Iris plc borrows £50m at 9.5% from Westlloyds bank for five years. What cash flows will the firm have to find if the interest and principal are paid in the following ways?a. All interest and capital is paid at the end of the period.b. Interest only is paid for each of the years (at the year ends); all principal is paid at theend.c. £10m of the capital plus annual interest is paid on each anniversary date.
The correct answer and explanation is:
Let’s analyze each scenario for Iris plc borrowing £50 million at 9.5% interest for five years. We’ll calculate the cash flows (interest and principal payments) the firm must make under the three different repayment structures:
Given:
- Principal (Loan amount) = £50 million
- Annual interest rate = 9.5%
- Loan term = 5 years
a. All interest and principal is paid at the end of the period (bullet loan)
- The firm pays no interest or principal during the 5 years.
- At the end of year 5, the firm pays all interest accumulated over 5 years + the principal.
Interest each year:
9.5% of £50m = 0.095 × £50m = £4.75 million per year.
Total interest over 5 years:
£4.75m × 5 = £23.75 million.
Cash flow at end of year 5:
Principal (£50m) + Total interest (£23.75m) = £73.75 million.
Summary:
- Years 1–4: £0
- Year 5: £73.75 million (principal + interest)
b. Interest only is paid each year; principal is paid all at the end
- Each year (years 1 to 5), the firm pays only the interest.
- At the end of year 5, the firm repays the entire principal.
Annual interest payment: £4.75 million (as above)
Year 5 principal payment: £50 million
Summary of cash flows:
Year | Payment (£m) |
---|---|
1 | 4.75 (interest only) |
2 | 4.75 (interest only) |
3 | 4.75 (interest only) |
4 | 4.75 (interest only) |
5 | 4.75 (interest) + 50 (principal) = 54.75 |
c. £10m of the principal plus annual interest is paid on each anniversary
- The firm repays £10 million of principal every year, plus the interest due on the remaining principal at the start of the year.
- This is a form of amortizing loan with equal principal repayments.

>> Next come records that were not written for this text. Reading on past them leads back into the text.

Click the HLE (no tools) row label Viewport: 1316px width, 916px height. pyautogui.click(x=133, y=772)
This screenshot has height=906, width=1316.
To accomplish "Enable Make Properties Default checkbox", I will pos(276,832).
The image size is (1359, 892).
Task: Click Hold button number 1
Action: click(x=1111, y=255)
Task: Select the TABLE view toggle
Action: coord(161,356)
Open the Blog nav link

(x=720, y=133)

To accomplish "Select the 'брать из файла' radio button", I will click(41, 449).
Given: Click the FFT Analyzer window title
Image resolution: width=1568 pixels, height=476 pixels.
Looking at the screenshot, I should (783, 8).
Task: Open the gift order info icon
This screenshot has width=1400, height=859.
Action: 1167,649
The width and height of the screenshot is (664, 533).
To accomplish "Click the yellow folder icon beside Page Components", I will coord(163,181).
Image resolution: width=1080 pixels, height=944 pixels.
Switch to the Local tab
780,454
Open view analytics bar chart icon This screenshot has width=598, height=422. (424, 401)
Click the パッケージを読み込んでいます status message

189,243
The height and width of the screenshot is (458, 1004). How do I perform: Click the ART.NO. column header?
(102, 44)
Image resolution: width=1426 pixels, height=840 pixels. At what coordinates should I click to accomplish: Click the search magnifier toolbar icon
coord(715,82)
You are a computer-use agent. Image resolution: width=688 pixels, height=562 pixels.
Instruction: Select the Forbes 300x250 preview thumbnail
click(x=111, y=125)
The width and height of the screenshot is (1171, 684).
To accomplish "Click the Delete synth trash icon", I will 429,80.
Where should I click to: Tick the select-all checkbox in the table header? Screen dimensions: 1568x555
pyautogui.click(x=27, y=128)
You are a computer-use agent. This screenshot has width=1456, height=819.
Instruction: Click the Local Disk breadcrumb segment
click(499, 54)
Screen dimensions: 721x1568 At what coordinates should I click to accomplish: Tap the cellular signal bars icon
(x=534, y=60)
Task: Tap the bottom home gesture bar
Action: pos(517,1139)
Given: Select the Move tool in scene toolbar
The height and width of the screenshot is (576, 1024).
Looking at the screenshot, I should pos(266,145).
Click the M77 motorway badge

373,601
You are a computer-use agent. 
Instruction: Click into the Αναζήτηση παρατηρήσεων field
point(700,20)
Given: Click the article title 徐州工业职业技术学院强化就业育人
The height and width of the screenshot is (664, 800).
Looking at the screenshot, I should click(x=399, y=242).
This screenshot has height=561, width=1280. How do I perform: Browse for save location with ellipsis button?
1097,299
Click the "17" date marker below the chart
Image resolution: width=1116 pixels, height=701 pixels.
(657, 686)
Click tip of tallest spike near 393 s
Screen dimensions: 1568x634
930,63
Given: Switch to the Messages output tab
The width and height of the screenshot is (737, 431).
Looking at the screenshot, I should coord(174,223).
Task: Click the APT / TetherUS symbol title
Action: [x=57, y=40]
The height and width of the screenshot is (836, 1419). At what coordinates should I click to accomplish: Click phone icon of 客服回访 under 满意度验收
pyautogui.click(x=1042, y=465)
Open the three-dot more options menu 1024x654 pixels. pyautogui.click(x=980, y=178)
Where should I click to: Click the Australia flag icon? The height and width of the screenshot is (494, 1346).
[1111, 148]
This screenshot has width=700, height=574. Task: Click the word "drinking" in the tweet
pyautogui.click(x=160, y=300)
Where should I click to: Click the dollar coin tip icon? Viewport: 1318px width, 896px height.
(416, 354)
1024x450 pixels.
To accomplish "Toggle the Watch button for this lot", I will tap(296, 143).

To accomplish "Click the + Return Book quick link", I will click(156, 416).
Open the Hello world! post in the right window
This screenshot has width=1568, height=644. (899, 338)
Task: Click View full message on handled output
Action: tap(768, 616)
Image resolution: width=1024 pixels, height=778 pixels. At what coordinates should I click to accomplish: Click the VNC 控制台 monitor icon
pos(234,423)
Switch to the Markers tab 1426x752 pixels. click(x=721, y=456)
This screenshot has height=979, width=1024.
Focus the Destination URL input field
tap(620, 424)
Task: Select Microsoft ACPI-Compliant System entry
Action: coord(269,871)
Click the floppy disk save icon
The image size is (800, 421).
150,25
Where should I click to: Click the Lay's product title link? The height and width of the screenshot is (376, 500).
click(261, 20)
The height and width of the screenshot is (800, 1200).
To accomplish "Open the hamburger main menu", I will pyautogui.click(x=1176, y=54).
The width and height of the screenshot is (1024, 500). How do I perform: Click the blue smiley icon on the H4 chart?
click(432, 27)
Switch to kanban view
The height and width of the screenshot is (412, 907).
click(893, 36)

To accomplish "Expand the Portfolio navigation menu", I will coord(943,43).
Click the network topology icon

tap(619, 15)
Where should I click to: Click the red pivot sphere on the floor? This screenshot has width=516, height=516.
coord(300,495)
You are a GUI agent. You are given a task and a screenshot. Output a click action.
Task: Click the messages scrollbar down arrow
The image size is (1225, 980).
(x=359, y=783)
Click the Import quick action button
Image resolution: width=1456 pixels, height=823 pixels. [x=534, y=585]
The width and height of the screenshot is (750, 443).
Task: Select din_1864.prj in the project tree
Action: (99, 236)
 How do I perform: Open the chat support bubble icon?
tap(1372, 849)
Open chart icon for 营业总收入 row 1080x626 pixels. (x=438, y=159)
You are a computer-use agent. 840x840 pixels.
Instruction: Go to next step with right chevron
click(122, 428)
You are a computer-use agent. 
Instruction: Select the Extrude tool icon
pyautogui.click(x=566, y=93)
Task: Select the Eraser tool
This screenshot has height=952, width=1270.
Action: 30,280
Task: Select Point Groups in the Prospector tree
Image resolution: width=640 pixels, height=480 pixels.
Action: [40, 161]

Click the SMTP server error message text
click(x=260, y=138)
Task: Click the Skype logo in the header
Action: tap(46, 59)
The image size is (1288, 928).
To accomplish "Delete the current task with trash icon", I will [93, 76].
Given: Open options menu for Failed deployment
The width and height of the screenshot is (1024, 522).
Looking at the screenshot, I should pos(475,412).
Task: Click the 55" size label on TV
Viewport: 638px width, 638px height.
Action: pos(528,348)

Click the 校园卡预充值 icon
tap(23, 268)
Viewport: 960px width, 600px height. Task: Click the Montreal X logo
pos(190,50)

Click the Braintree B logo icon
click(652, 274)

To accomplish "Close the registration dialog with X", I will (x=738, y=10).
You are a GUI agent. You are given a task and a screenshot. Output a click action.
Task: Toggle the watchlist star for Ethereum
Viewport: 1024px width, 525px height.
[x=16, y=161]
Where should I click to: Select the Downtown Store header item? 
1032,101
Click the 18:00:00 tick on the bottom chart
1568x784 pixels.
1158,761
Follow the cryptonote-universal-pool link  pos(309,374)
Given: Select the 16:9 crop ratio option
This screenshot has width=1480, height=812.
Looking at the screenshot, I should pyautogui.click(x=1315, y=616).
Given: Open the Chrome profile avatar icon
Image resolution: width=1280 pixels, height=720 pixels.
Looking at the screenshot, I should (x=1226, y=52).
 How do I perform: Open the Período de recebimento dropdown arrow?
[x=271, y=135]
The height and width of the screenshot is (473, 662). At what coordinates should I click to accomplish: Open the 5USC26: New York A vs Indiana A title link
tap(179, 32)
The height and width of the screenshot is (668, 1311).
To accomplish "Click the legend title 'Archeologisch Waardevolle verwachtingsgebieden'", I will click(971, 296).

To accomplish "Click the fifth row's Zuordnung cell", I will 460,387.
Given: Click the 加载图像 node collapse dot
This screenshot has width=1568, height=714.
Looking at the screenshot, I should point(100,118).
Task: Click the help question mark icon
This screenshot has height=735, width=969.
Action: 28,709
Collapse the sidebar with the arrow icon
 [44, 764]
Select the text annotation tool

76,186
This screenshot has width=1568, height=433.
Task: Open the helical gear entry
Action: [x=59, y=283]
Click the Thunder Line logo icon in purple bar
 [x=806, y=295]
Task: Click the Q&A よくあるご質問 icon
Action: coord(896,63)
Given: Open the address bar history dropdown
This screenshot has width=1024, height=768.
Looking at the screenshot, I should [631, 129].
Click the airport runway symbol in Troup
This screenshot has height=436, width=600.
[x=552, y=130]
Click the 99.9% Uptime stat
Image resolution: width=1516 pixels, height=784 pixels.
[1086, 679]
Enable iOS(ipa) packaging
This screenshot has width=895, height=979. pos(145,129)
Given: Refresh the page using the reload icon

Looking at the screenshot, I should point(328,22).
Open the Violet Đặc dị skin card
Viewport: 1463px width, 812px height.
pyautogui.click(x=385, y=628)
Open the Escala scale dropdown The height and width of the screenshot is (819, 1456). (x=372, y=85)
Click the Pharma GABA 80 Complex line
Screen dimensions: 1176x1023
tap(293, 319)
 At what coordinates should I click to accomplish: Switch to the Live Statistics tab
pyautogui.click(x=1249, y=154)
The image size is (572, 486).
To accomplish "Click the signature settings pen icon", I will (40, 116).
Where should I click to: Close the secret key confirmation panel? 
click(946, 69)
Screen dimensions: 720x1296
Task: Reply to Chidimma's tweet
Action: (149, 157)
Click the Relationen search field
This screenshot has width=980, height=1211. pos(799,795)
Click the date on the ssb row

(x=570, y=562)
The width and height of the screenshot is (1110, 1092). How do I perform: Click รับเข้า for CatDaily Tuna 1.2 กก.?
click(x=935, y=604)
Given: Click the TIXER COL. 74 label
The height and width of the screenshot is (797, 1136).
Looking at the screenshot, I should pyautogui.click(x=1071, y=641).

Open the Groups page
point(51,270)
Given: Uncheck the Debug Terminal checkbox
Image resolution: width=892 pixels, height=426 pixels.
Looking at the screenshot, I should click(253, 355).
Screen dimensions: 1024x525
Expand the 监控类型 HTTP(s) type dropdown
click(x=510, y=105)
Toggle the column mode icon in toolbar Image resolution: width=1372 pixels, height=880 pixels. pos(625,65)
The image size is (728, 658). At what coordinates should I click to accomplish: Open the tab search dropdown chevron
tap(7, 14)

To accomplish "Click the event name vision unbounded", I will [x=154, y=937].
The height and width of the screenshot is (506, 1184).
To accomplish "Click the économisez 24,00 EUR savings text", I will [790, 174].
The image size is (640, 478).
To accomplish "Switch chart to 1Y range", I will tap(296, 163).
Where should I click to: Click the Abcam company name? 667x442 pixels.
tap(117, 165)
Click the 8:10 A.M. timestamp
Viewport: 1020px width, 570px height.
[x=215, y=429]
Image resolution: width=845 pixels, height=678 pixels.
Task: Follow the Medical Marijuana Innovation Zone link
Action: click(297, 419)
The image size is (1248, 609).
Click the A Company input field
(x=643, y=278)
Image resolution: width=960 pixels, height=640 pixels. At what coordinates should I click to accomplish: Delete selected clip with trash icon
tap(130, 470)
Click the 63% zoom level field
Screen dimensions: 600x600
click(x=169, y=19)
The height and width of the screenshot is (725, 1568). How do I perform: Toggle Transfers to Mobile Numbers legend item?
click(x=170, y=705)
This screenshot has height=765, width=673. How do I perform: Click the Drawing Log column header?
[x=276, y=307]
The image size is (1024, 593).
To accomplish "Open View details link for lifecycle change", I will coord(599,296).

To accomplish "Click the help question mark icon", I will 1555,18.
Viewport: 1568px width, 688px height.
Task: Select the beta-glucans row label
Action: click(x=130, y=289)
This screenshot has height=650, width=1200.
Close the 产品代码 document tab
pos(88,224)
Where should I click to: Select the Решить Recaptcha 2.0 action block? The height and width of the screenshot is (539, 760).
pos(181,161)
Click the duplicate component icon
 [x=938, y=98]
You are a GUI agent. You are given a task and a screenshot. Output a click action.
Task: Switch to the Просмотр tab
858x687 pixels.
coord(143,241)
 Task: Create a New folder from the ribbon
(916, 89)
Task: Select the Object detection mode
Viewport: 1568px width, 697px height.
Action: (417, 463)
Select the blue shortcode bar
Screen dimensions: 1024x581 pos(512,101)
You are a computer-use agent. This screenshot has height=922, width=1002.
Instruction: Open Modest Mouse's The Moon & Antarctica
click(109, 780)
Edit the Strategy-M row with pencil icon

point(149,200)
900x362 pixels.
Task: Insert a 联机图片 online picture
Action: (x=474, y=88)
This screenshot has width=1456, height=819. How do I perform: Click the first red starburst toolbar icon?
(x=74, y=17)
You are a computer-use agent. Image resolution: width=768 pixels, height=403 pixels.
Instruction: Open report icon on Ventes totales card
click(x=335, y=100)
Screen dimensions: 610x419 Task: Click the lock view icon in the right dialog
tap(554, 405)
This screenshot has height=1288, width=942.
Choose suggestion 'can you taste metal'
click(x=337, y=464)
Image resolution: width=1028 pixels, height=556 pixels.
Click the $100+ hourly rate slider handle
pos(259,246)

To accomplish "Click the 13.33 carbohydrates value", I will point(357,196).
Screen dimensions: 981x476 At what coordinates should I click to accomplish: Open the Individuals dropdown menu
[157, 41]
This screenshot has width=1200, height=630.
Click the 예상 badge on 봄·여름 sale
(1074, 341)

Let’s calculate the interest each year on the outstanding principal:
Year | Principal Outstanding at start (£m) | Interest (9.5%) (£m) | Principal repaid (£m) | Total payment (£m) |
---|---|---|---|---|
1 | 50 | 4.75 | 10 | 4.75 + 10 = 14.75 |
2 | 40 (50 – 10) | 3.8 | 10 | 3.8 + 10 = 13.8 |
3 | 30 (40 – 10) | 2.85 | 10 | 2.85 + 10 = 12.85 |
4 | 20 (30 – 10) | 1.9 | 10 | 1.9 + 10 = 11.9 |
5 | 10 (20 – 10) | 0.95 | 10 | 0.95 + 10 = 10.95 |
Summary and Explanation:
a) Lump sum at the end means the company avoids cash outflows until maturity but must pay a large amount at once. This can strain liquidity but delays cash outflows.
b) Interest-only payments keep the annual cash flow moderate, but the principal remains due at the end, requiring good planning for a large lump sum payment.
c) Equal principal repayments reduce the principal each year, so interest payments decline over time, reducing the firm’s annual interest expense and spreading out the cash outflows more evenly.
Why is this important?
Understanding these cash flows helps Iris plc manage liquidity and interest expenses. The loan structure impacts how much cash the firm needs each year and affects financial planning, risk, and creditworthiness. Scenario (c) is often preferred for better cash flow management, though it requires higher initial payments than scenario (b).